Data supplied Block Start

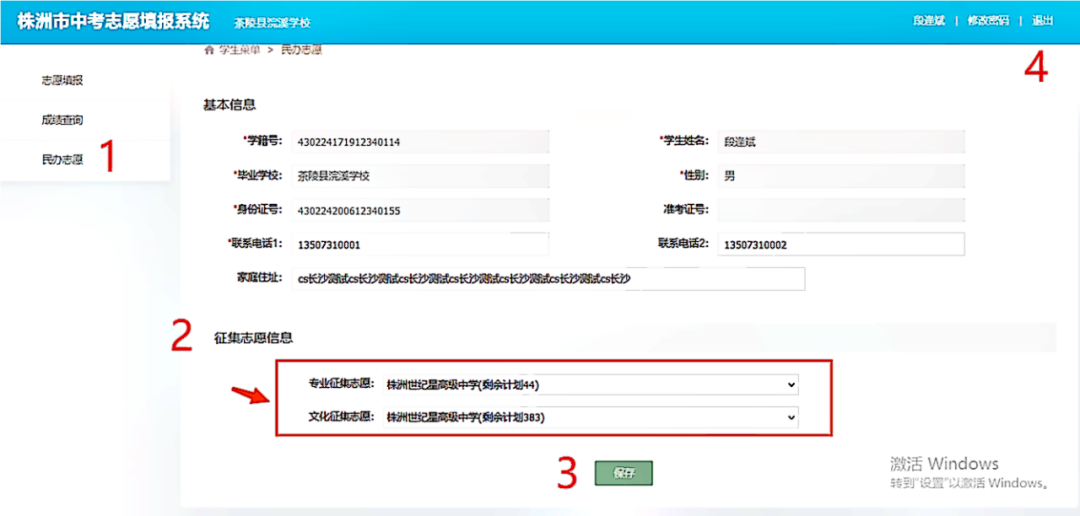The width and height of the screenshot is (1080, 516).
Task: Focus the 联系电话2 input box
Action: [840, 244]
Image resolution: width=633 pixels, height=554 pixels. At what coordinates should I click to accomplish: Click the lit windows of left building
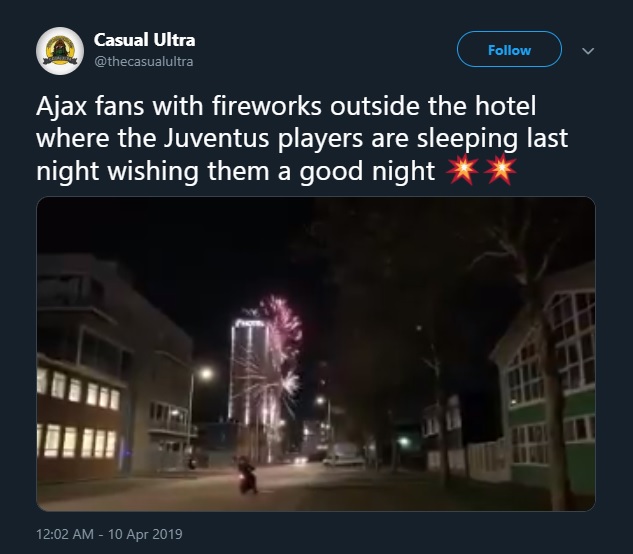(79, 418)
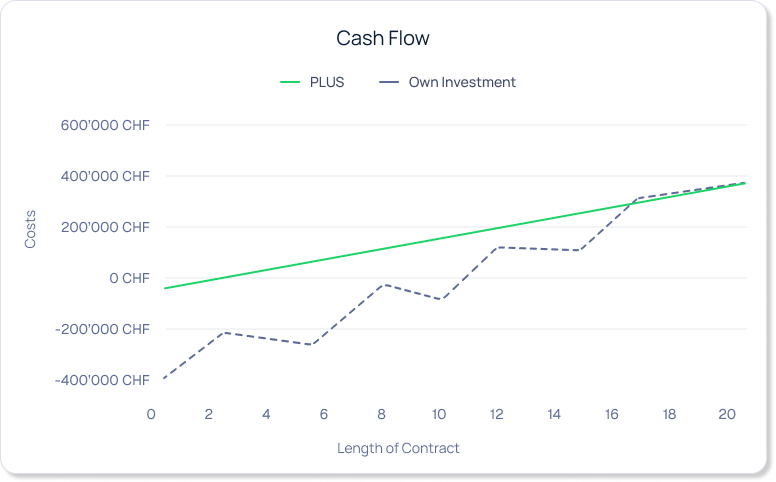This screenshot has width=776, height=482.
Task: Click the 0 CHF y-axis label
Action: (128, 278)
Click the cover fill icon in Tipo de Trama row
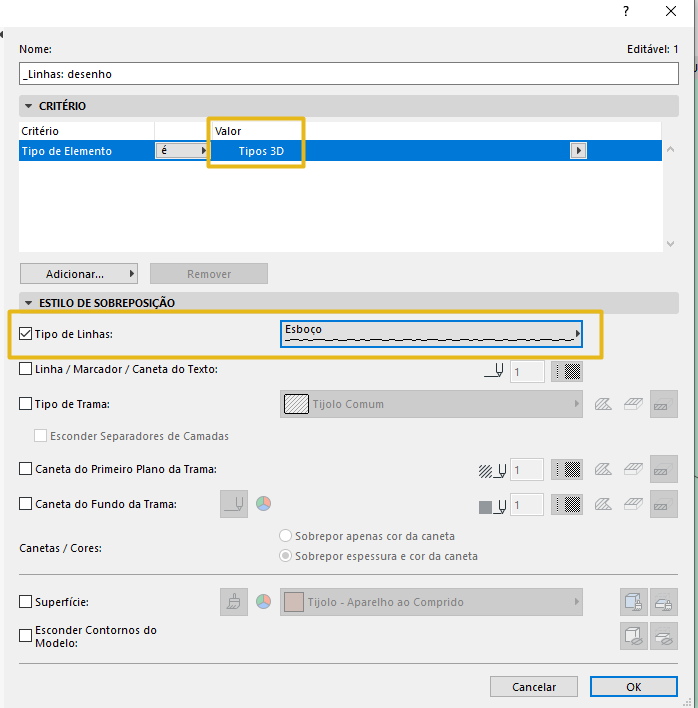 [x=633, y=404]
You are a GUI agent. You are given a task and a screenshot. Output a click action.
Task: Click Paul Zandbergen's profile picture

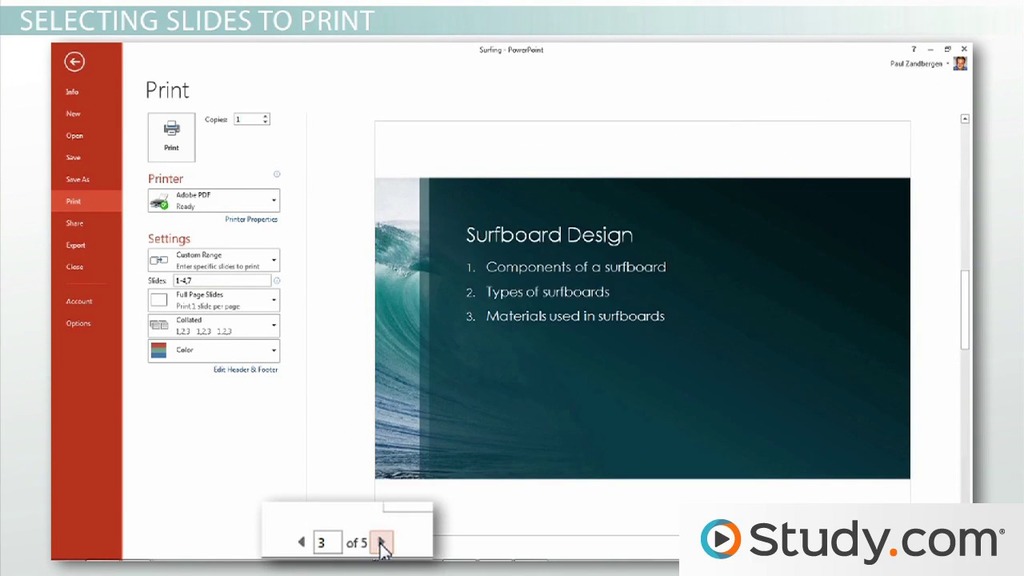point(960,64)
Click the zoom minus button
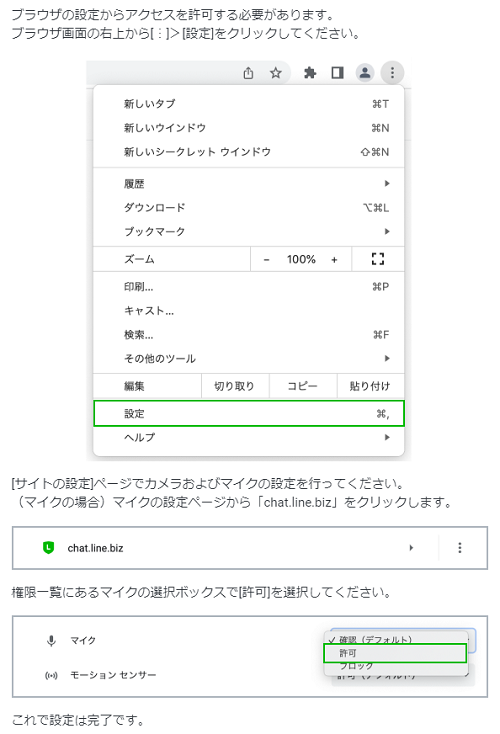This screenshot has width=500, height=734. click(266, 259)
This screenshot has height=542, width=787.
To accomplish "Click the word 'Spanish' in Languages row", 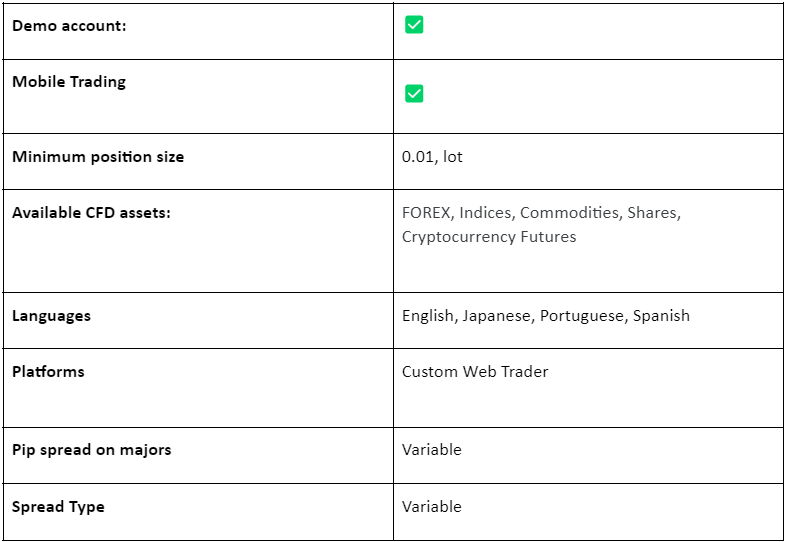I will (x=661, y=316).
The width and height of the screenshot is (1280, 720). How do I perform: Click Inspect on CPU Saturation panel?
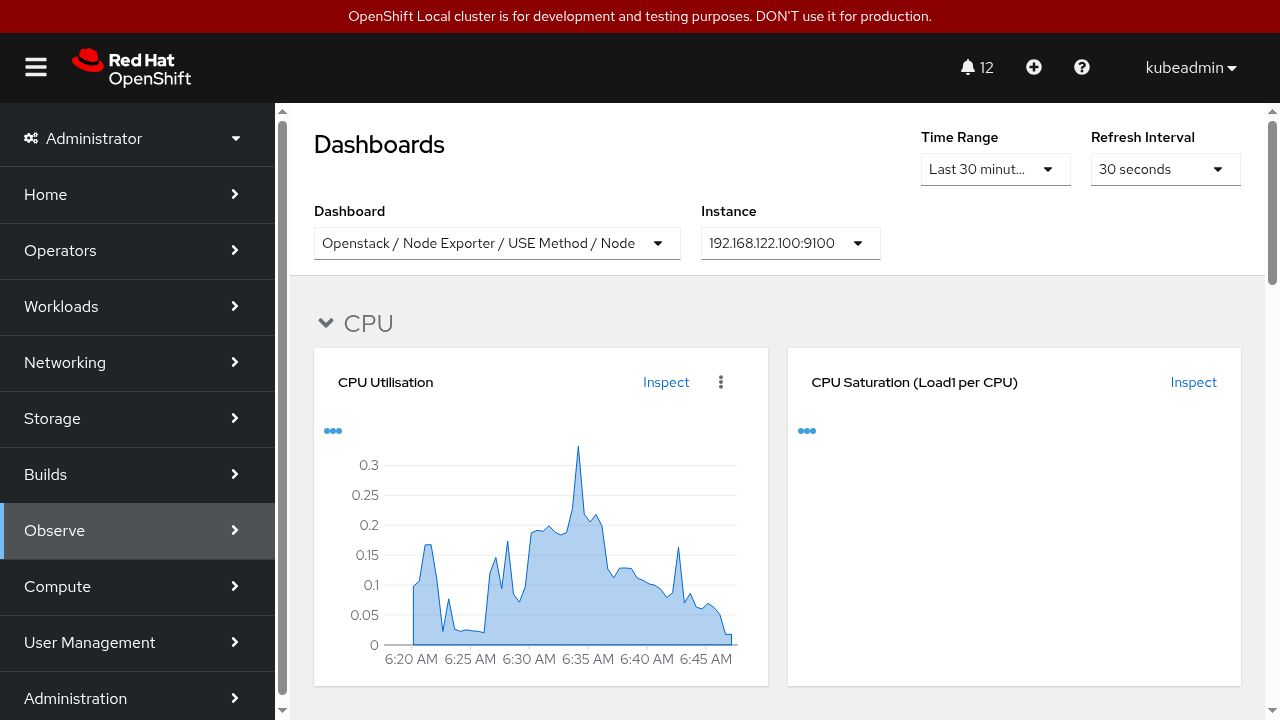coord(1193,382)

Data supplied Block End

Copy exactly the lines that run from the line containing "The width and height of the screenshot is (1280, 720)." to the end of the data, keeping both end lines and dropping every picture.

The width and height of the screenshot is (1280, 720). How do I perform: Click Inspect on CPU Saturation panel?
coord(1193,382)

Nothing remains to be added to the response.